19. Februar 2010 · Keine Kommentare

Der Name “Bürgerforum Tirol” führte für die beiden Politiker Fritz Dinkhauser (Liste Fritz) und seinen ehemaligen Mitstreiter, Transitforum-Chef, Fritz Gurgiser erneut zu Diskussionen. Gurgiser hatte seinen Landtagsklub so genannt. Die Liste Fritz beanspruchte diese Formulierung aber für sich. Dinkhauser hat nun mit einer einstweiligen Verfügung vom Landesgericht erreicht, dass Gurgiser seinen Club in “Bürgerklub Tirol” umbenennen musste.

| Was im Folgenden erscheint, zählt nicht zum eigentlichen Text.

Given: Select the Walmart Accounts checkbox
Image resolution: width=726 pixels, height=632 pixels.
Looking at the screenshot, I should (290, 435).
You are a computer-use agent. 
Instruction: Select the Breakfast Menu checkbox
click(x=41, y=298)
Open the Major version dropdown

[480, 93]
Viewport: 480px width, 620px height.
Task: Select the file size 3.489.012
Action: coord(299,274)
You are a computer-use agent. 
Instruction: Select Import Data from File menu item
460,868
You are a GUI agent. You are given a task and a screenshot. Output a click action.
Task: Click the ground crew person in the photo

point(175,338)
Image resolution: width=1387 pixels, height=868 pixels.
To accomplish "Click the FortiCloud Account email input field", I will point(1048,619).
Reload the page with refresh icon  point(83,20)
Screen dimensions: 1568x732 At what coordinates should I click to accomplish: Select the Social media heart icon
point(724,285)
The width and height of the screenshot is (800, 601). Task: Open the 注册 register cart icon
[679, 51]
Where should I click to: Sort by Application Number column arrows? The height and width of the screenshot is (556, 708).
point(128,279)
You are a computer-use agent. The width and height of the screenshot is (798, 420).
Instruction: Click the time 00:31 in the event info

Beide Seiten betonten, dass es keine Streitereien gebe und sie mit weitaus wichtigeren Dingen beschäftigt seien. “Jeder Tiroler will seinen Namen schützen. Wir waren gezwungen, vor Gericht zu gehen, da Gurgiser unseren Namen verwendet hat”, sagte Fritz Dinkhauser.

“Dinkhausers Eitelkeit”

Für Fritz Gurgiser geht es bei dem Zwist nur um “Dinkhausers Eitelkeit”. Damit die Streiterei nicht weiter eskaliere, lenke er nun ein. “Nachdem die ‘Liste Fritz’ oder ein ‘Bürgerforum Tirol’ (so genau ist das nicht zu erkennen) eine Klage beim Landesgericht Innsbruck wegen der Wortfolge ‘Bürgerforum Tirol’ gegen mich als Abgeordneten und den Klub eingebracht hat, wollen wir der Tiroler Bevölkerung die Peinlichkeit und Skurrilität eines ‘Namensstreits’ unter Verwendung von Tausenden Euro aus Steuergeldern ersparen”, meinte er.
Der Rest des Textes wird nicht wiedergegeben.